Nov 022012
 

If you want to buy a botnet, it’ll cost you somewhere in the
region of $700 (£433). If you just want to hire someone else’s for
an hour, though, it can cost as little as $2 (£1.20) — that’s long
enough to take down, say, a call centre, if that’s what you were in
the mood for. Maybe you’d like to spy on an ex — for $350 (£217)
you can purchase a trojan that lets you see all their incoming and
outgoing texts. Or maybe you’re just in the market for some good,
old-fashioned spamming — it’ll only cost you $10 (£6.19) for a
million emails. That’s the hourly minimum wage in the UK.
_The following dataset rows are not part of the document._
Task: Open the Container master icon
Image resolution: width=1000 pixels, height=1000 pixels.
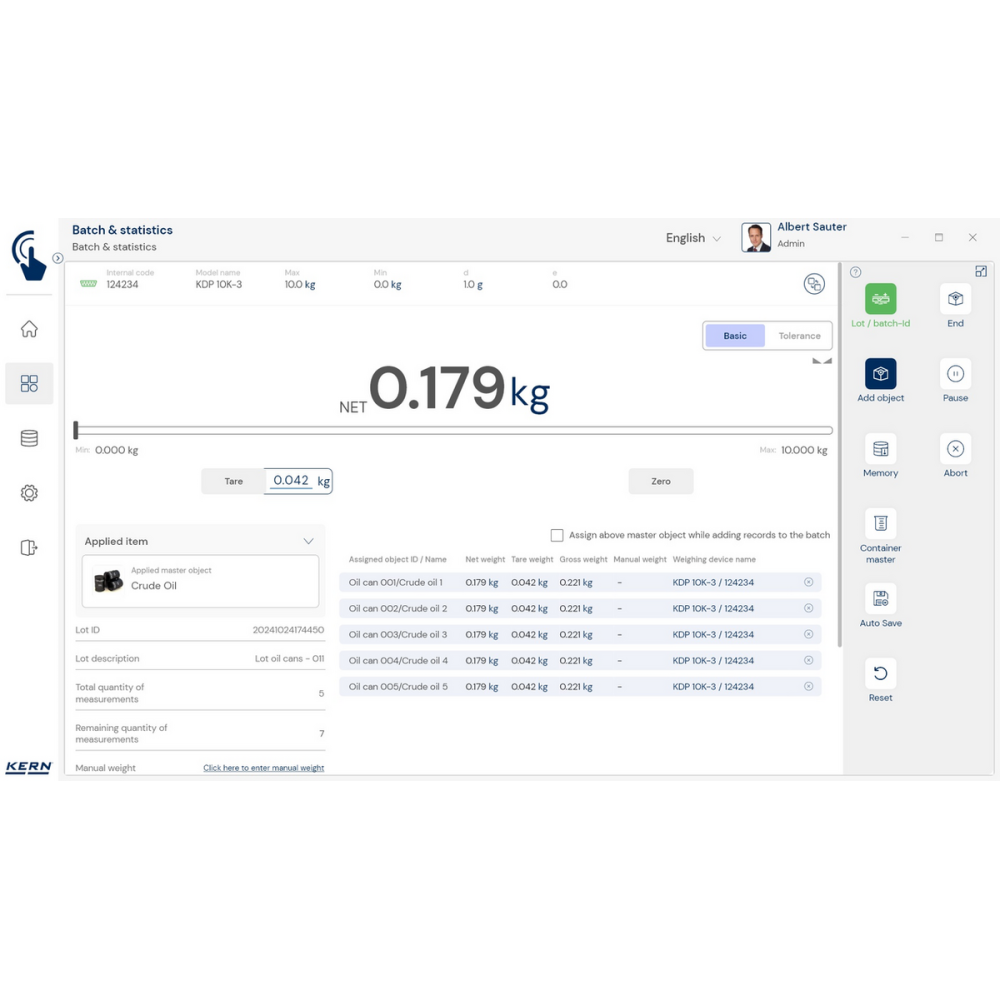Action: tap(880, 524)
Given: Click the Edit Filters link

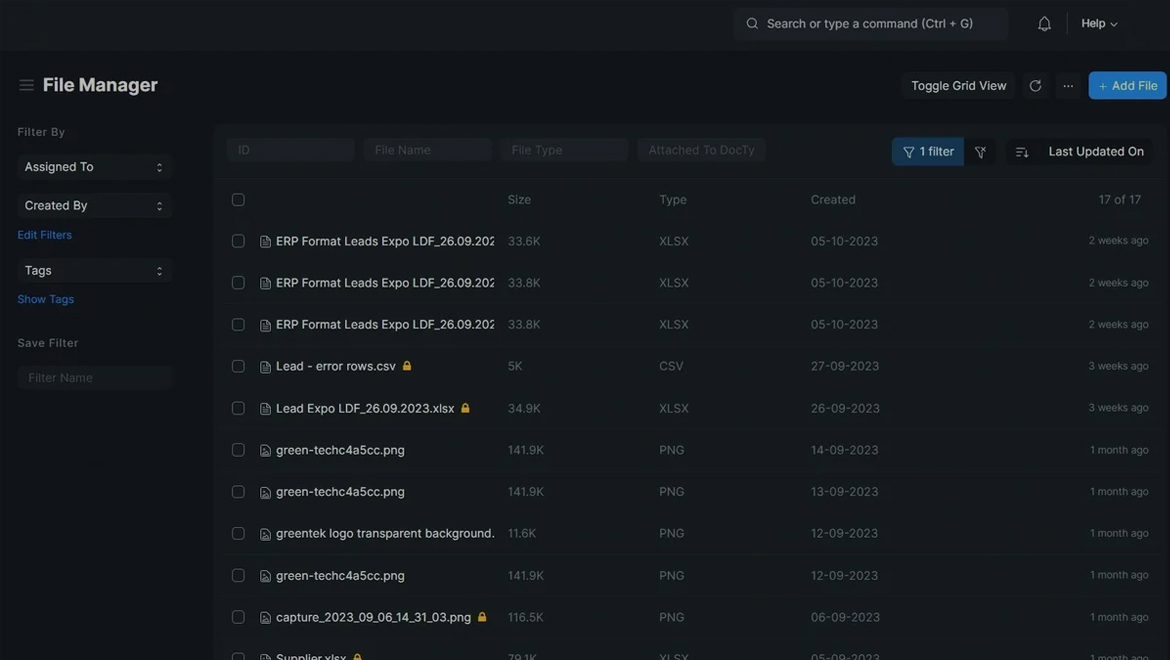Looking at the screenshot, I should (44, 235).
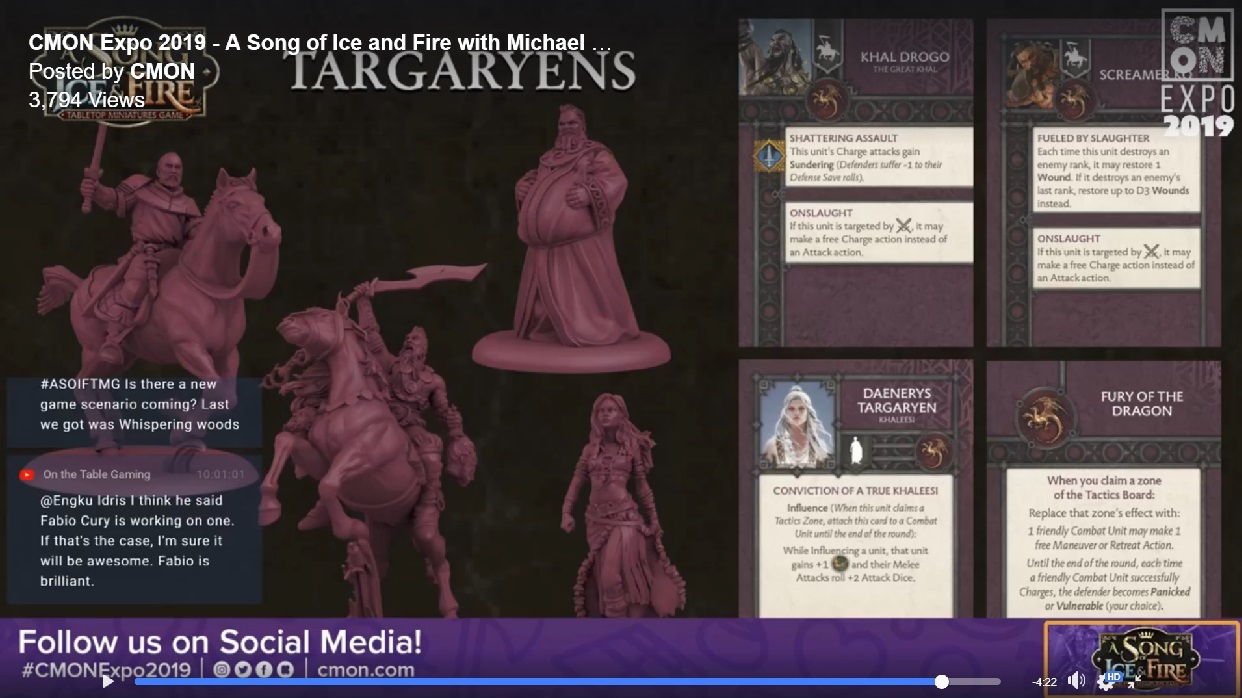Mute the video with the speaker icon
The image size is (1242, 698).
[x=1076, y=681]
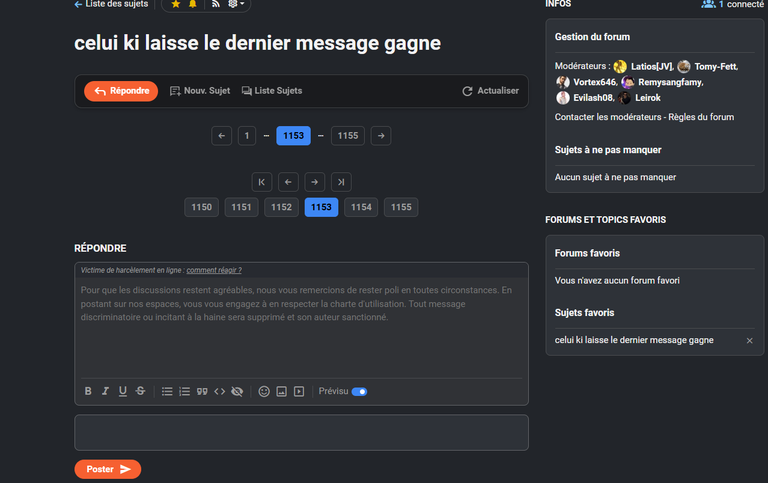Toggle the notification bell for this topic

193,4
This is the current state of Russia’s underground market in
cybercrime — a vibrant community of ne’er-do-wells offering every
conceivable kind of method for compromising computer security. It’s
been profiled in security firm Trend Micro‘s report,
Russian Underground 101, and its findings are as
fascinating as they are alarming. It’s an insight into the workings
of an entirely hidden economy, but also one that’s pretty scary.
Some of these things are really, really cheap.
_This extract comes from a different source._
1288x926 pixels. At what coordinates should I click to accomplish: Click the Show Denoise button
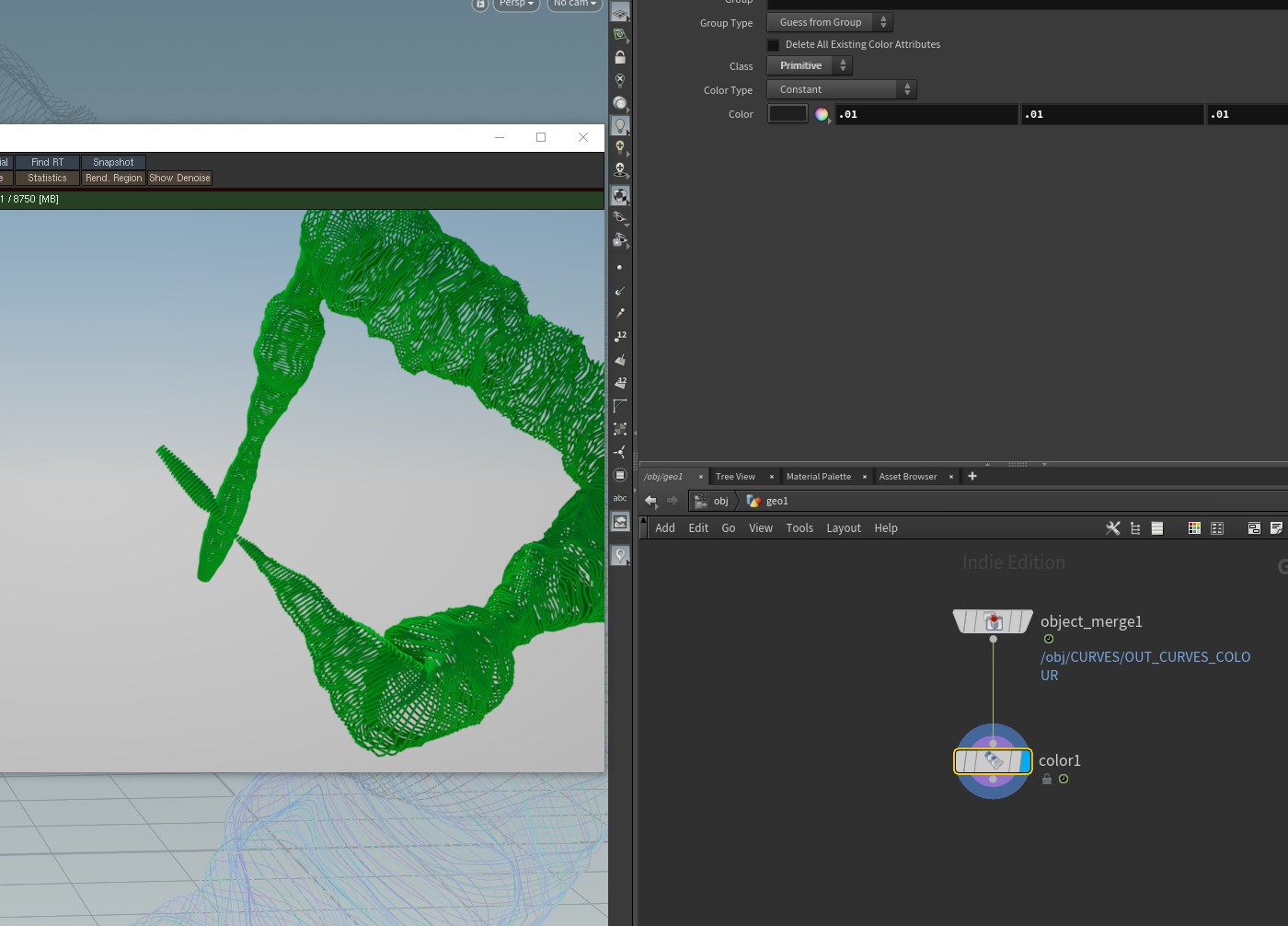pos(179,179)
Rik Ferguson, Trend Micro’s director of security research and
communications, explains to Wired.co.uk that Russia’s cybercrime
market is “very much a well-established market”. He says: “It’s
very mature. It’s been in place for quite some time. There are
people offering niche services, and every niche is catered for.”
Russia is one of the major centres of cybercrime, alongside other
nations like China and Brazil (“the spiritual home of banking
malware”).

Russian Underground 101 details the range of
products on offer in this established market — Ferguson says that
they can be for targeting anyone “from consumers to small
businesses”. He points to ZeuS, a
hugely popular trojan that’s been around for at least six years. It
creates botnets that remotely store personal information gleaned
from users’ machines, and has been discovered within the networks
of large organisations like Bank of America, Nasa and Amazon. In
2011, the source code for ZeuS was released into the wild — now,
Ferguson says, “it’s become a criminal open source project”.
Versions of ZeuS go for between $200 (£124) to $500 (£309).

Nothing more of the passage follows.